Filed under Software Engineering

Vagrant Presentation

Giving a talk this week about Vagrant for Java. The slides are available online, maybe you’ll find them interesting.

 

Leave a comment

Filed under Software Engineering

Vagrant For Java: Here is where to compile

After much thought and experimentation, I’ve decided on where to use Vagrant and how it integrates with the Java development workflow.

For JavaEE / deployed applications, configuring a web server and a database server are definitely things that have “enough” complexity to warrant the use of Vagrant. With two servers and the myriad ways to configure them, it’s easy for configuration to get out of sync from one developer to another, bringing about the “works on my machine” syndrome. For this kind of software, it would work best to edit and compile the code on the host, and deploy to a Vagrant VM that mimics your production environment. The deployment folder for the web server could even be symlinked to a compile target on the host, removing the need to manually redeploy. So Vagrant could be an important part of your development lifecycle, but the cycle time for code/compile/deploy from the host and run on the VM with Java would be longer than the cycle time for code on the host and run on the VM that we see with PHP/Ruby/Node/etc.

For standalone Java applications (like libraries or desktop applications) the story changes a bit. In this case it makes the most sense to edit, compile, and run on the host machine, eschewing the use of Vagrant altogether. If you’re using one of the big Java IDE’s (Eclipse, Netbeans, IntelliJ…), you already have Java installed on the machine. At that point there is very little advantage compared to the overhead of using Vagrant, and only serves to put an extra layer of complexity in your development process. This is because by the time you are able to edit Java with an IDE you are able to run everything on the host anyway. One issue is that the version of Java required for the project may not match the version running the IDE on the host. In general (hopefully) this is not too much of a problem; as of this writing JDK6 is end-of-lifed and JDK8 is not yet released (guess where that leaves us). But if you did need to run multiple versions, you should be able to set JAVA_HOME on the host as needed. Though this does introduce extra complexity, it is less complexity that maintaining a Vagrant runtime just to work with projects using different versions of Java.

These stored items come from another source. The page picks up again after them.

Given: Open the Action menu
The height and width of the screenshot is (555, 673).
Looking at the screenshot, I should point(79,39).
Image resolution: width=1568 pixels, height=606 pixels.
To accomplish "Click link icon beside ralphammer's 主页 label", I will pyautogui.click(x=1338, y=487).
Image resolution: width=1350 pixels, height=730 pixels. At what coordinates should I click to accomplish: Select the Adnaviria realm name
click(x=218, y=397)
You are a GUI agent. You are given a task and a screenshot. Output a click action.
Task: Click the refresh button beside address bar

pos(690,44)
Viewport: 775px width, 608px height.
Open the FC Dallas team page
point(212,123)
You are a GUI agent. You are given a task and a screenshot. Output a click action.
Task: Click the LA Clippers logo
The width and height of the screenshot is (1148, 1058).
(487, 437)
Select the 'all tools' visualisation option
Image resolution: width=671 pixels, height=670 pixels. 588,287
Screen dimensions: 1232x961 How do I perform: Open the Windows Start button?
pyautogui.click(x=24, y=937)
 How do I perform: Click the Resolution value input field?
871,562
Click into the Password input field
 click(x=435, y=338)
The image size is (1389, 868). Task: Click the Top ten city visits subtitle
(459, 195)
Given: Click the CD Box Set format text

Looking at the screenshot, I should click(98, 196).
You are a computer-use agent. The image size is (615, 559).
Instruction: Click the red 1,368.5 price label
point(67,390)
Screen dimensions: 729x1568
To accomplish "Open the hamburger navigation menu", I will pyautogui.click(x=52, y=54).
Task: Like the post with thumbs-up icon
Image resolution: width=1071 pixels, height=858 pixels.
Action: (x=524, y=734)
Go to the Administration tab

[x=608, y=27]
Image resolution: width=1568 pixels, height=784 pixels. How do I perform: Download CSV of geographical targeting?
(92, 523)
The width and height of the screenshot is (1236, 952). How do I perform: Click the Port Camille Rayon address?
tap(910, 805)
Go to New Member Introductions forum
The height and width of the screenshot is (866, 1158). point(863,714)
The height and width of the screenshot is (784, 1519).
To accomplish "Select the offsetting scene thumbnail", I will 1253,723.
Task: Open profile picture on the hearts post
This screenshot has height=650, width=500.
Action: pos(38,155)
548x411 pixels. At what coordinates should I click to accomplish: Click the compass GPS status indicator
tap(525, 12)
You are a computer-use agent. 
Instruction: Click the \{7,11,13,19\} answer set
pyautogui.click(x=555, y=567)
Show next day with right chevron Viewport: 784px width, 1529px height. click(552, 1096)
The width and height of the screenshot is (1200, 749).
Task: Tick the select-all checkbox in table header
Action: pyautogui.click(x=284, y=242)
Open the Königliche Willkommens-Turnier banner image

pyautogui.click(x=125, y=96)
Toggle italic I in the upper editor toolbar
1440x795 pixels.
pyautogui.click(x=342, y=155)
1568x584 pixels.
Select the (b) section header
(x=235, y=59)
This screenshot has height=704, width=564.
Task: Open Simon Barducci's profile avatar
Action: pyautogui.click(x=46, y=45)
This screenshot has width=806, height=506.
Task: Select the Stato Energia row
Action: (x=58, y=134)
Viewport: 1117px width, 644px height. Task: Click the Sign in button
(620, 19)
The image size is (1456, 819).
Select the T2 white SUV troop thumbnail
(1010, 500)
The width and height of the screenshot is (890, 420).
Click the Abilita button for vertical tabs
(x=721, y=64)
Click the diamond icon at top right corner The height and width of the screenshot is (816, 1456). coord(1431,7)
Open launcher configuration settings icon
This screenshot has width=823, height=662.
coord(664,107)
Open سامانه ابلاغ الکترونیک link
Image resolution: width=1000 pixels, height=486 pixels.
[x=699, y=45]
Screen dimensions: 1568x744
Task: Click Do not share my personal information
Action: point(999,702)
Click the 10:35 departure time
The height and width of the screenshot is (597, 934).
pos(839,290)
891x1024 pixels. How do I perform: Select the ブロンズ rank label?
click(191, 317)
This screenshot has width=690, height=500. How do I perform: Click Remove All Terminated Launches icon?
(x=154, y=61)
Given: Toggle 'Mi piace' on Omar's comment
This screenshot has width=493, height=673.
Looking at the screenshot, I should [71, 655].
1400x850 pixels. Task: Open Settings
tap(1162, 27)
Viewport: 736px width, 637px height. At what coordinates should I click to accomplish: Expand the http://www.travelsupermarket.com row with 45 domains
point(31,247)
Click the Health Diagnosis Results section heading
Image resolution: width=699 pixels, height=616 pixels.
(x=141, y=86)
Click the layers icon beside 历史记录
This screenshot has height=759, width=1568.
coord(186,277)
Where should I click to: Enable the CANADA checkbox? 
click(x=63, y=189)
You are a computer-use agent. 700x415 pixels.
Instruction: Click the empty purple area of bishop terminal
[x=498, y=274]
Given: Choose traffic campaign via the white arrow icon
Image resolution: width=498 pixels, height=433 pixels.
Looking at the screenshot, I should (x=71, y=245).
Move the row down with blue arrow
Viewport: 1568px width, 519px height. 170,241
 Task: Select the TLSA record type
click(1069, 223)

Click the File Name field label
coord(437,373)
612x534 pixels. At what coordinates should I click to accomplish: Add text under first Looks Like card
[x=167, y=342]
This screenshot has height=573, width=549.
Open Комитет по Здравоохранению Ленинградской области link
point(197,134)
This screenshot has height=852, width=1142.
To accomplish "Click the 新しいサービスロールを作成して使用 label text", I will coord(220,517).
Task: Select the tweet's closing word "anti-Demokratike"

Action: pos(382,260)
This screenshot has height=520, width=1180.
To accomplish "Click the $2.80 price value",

The interesting question is what to do with containerless web applications. Should the web server (in this case internal to the application) be run inside the VM as we did for the external web server? Or run on the host as we did for the standalone application? For containerless web applications, there is no external web server to worry about, but there is still likely a database. In this situation we can take a hybrid approach. Running a containerless web app is essentially the same as running a standalone application, so it would be effective to compile and run your code on the host machine. But with a database involved there is still enough complexity and configuration there that it makes sense to have the database server be on its own Vagrant VM.

Hopefully this gives Java developers who are interested in Vagrant some context about how to use it.